Wear properties of acrylic dental material 3D printed via digital light processing: Influence of process settings

Abstract

The digital light processing (DLP) is one of the additive manufacturing methods, renowned for its precision and efficiency, with wide-ranging applications, notably in dentistry. Recent advancements in photocurable resins and DLP technologies have profoundly influenced dentistry. Despite their common clinical use, some resins lack comprehensive empirical studies on their mechanical and wear properties. In addition, analyzing the wear resistance of dental materials manufactured via additive manufacturing is imperative for ensuring their prolonged durability and dependability within authentic oral settings. Profound comprehension of the manner in which these materials withstand abrasive forces ensures their capability to withstand the mechanical strains imposed by chewing and brushing activities, thereby preserving their structural robustness and functional efficacy. The aims of this research are to investigate the effect of DLP process parameter setting, including: layer thickness, exposure time, and light intensity, on the wear resistance of acrylate dental materials. Using a pin-on-disc apparatus, wear tests were conducted. A steel pin, with a diameter of 5 mm, moved linearly over the specimen surface under the speed of 15 m/min and applying a force of 20 N. Scanning electron microscopy (SEM) was employed to examine the worn surface and wear mechanisms.

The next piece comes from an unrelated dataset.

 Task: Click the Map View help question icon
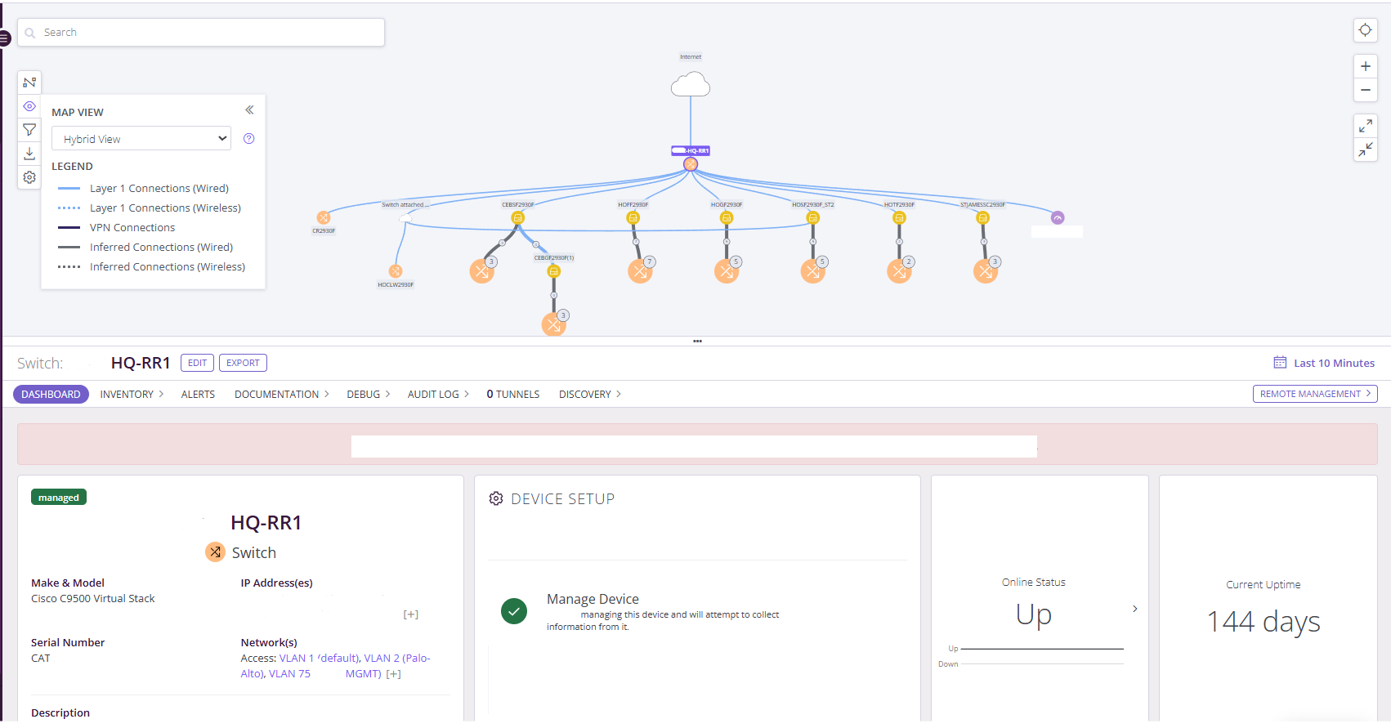point(249,139)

Additionally, Analysis of Variance (ANOVA) was utilized to assess parameter effects and correlations. The findings indicate that parameter configurations exert a considerable influence on wear resistance and represent a cost-effective avenue for enhancing the wear resistance of components produced through additive manufacturing. The results revealed a direct correlation between resin curing and wear resistance, with inadequate or excessive curing leading to increased wear rates. The samples with a layer thickness of 25 µm, exposure time of 7.2 s, and light intensity of 160 W/m2, exhibited the lowest wear rate (11 × 10−2 mm3/min). Conversely, samples with a layer thickness of 100 µm, exposure time of 2.8 s and light intensity of 160 W/m2, demonstrated the highest wear rate (55 × 10−2 mm3/min). Additionally, the analysis of variance confirmed correlations between parameters, noting a negative correlation between intensity and time parameters, and positive correlations among other inter-parameter correlations.